• _DIRECTIONS FOR THIS TASK_
Return only the number of lines in the entries below that hold the word "computer".

Data excerpts
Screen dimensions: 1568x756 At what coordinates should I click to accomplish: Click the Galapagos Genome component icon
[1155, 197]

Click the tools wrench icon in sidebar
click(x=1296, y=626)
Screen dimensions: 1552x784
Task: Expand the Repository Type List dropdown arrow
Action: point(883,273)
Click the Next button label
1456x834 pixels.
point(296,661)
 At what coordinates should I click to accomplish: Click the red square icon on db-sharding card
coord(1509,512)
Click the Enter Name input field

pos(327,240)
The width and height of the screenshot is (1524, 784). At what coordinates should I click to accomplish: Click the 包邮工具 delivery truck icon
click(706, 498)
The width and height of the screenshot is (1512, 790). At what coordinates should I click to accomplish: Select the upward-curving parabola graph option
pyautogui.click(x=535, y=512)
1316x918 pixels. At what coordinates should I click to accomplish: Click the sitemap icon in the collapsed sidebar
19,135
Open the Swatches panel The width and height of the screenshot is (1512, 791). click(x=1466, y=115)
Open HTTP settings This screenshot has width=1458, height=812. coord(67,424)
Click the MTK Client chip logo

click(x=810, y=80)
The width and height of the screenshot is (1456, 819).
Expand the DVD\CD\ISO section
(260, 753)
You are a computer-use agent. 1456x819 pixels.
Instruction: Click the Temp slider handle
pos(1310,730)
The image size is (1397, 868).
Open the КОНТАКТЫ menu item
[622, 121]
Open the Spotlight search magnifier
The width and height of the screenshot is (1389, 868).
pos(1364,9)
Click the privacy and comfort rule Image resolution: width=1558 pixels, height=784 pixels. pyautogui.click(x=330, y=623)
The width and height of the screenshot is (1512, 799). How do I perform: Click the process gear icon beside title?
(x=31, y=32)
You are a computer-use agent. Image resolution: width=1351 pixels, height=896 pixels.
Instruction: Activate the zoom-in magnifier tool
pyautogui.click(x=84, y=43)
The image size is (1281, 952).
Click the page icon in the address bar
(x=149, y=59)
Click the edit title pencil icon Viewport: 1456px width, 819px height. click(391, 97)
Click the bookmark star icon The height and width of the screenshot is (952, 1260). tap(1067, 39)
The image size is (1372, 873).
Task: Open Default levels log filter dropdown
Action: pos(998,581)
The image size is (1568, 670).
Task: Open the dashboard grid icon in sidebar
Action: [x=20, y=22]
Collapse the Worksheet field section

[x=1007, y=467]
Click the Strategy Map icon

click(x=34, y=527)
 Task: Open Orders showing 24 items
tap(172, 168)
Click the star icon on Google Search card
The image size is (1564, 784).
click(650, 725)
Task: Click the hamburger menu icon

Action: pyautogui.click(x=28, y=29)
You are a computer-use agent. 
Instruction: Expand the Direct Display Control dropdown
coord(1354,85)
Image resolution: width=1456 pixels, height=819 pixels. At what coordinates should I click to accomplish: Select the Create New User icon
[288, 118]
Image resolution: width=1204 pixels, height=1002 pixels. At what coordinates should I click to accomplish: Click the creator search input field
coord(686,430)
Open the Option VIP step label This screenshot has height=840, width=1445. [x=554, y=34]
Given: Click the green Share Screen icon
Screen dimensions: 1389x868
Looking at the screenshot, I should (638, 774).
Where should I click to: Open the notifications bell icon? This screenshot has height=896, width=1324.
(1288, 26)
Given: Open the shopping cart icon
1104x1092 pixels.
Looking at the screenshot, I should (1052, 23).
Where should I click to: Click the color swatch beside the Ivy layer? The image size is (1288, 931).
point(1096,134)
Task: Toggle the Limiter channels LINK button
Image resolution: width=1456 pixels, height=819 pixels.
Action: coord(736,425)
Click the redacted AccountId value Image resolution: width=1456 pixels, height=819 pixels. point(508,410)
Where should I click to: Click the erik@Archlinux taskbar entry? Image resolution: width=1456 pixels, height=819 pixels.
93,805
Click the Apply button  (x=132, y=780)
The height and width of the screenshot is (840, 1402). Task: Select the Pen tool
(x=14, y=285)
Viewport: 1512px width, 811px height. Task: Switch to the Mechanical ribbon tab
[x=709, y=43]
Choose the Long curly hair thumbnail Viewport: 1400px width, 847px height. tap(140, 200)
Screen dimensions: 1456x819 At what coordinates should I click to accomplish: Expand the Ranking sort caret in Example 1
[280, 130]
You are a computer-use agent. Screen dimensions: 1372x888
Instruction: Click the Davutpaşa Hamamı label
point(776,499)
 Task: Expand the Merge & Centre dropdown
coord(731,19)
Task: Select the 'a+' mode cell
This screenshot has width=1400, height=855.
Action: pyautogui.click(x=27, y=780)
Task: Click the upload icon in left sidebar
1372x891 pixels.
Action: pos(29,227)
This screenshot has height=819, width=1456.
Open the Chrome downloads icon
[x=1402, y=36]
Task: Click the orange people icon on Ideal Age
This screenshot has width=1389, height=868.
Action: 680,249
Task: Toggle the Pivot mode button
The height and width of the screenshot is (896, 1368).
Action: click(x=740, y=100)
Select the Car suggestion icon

• _WRITTEN ANSWER_
4